Elizabeth jamás había ido a un estadio a ver un partido de fútbol. No es que sea fanática o gran conocedora del balompié, pero a lo largo de los años se ha acostumbrado a verlo en la televisión de su casa, donde sus padres y sus abuelos corean, gritan, celebran, se enojan y hasta lloran con el desempeño del equipo local. Es por eso por lo que ella ha aprendido a celebrar cuando ve en la pantalla que el equipo va ganando y a gritar gol cuando la pelota entra en la portería. Fuera de eso, afortunada o desafortunadamente, según el juicio del lector, aún no es una fanática del fútbol y bien puede dejar de ver un partido si aparece ante ella una actividad o juguete más interesantes.
Sin embargo, de vez en cuando su padre, sus tíos y su abuelo se van al estadio a ver el fútbol y ella, como ávida buscadora de nuevas experiencias y como buscadora de ser o estar en el centro de atención, también quería ir y durante las últimas tres semanas había solicitado, por lo menos tres veces al día, que la llevaran al estadio.
Finalmente ocurrió. El día de hoy, que se juega el clásico local, ante la imposibilidad de sus padres de hacerlo debido a motivos laborales, su abuelo ha decidido llevarla por primera vez al estadio de futbol. A sus siete años la experiencia quedará grabada durante mucho tiempo en su memoria. Está emocionada y registra cuidadosamente todo, absolutamente todo lo que ve: el ambiente festivo, los puestos de garnachas alrededor del estadio, los puestos de ventas de playeras y souvenirs alusivos a los equipos, los silbidos, los colores, la algarabía, los camiones, los policías que resguardan las entradas y las porras que, con canciones, se provocan las unas a las otras. Es un sueño hecho realidad le dice a su abuelo antes de entrar por la puerta 8, subir las escaleras y tener su primer encuentro visual con un estadio de fútbol, lleno a reventar, con un ensordecedor ruido de cánticos, bubuselas y gritos. Eli, como le gusta que le llamen, se detiene un par de segundos admirada ante el espectáculo. La sonrisa que se le dibuja de oreja a oreja hace que, independientemente del resultado del partido, para su abuelo haya valido la pena la visita.
El partido es malo, pero a Eli eso no parece importarle. Grita cuando grita su abuelo y se emociona y decepciona cuando este lo hace. Si el aburrimiento comienza a hacerse presente en, ella lo resuelve comiendo emocionada las golosinas que en el estadio venden y que su abuelo le ha comprado para acompañar la experiencia.

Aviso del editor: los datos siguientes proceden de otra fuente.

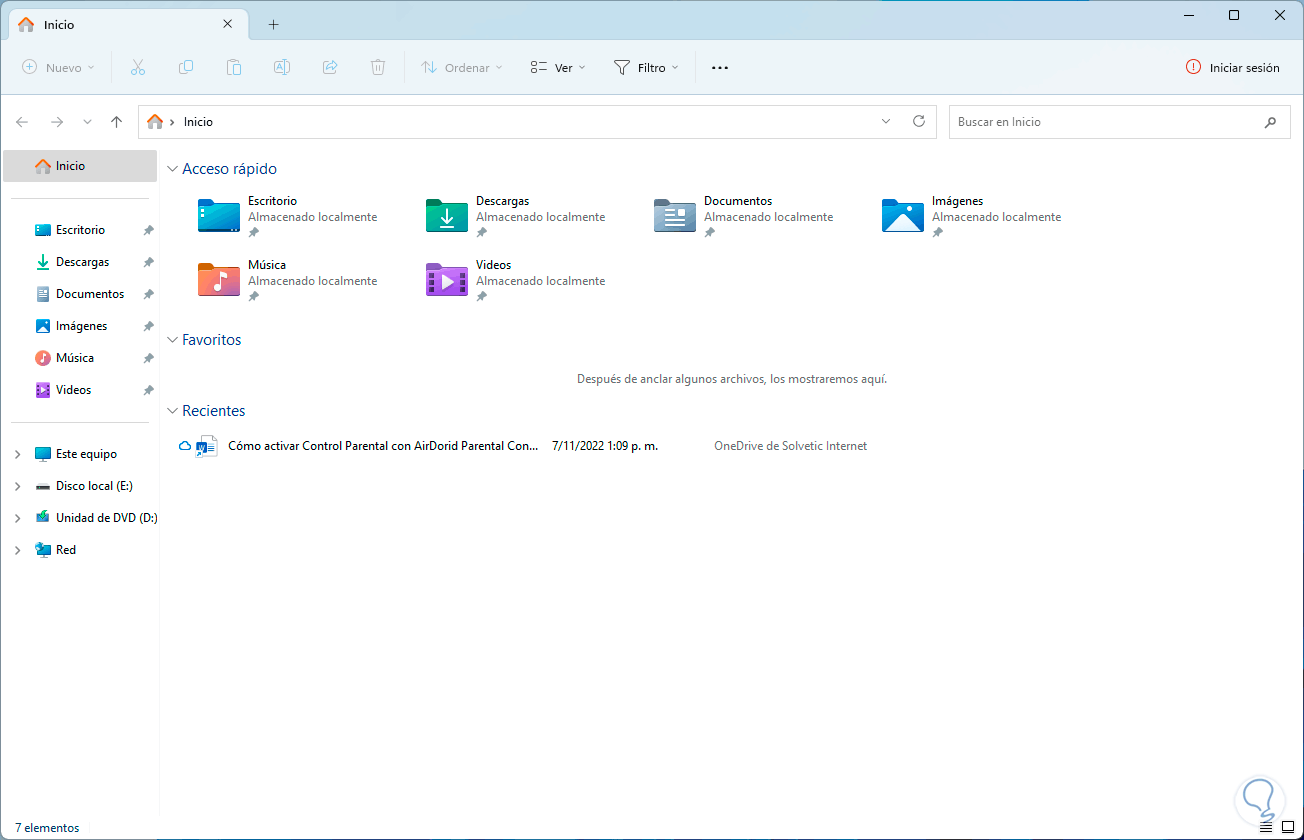Click the Rename icon in the toolbar

(282, 67)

Al medio tiempo Eli se deleita viendo el desfile de patrocinadores, las edecanes con las banderolas y las carreras de botargas. Como símbolo de la ciudad, salen un par de botargas de «gallos de pelea» con guantes de box y, de tanto en tanto, en medio del desfile, simulan boxear entre ellos de manera chusca ante las miradas y risas del público que distiende las tensiones provocadas por el mal, pero reñido, partido.
El segundo tiempo pasa rápido y termina en victoria para el equipo local con un penalti de dudosa legitimidad al último minuto. El abuelo de Eli grita a todo pulmón el gol y la victoria del equipo y Eli, empática, salta y grita también llena de alegría.
Al finalizar el partido regresa a casa; dormirá temprano ante la energía que requirió enfrentarse a todas las nuevas experiencias. Antes de dormir, su mamá le preguntará si le gustó ir al ver el fut y si volvería a ir, y Eli contestará sumamente emocionada que sí, que estuvo padrísimo.
Cuando le pregunten qué fue lo que más le gustó de todo ella sonreirá tiernamente y dirá muy emocionada, segura de que esa es la mejor experiencia de todas las que se viven en un estadio de fútbol: «Ver a los gallitos».
Después, satisfecha de su respuesta, ante la mirada atónita de padres y abuelos, se despedirá y se marchará a dormir.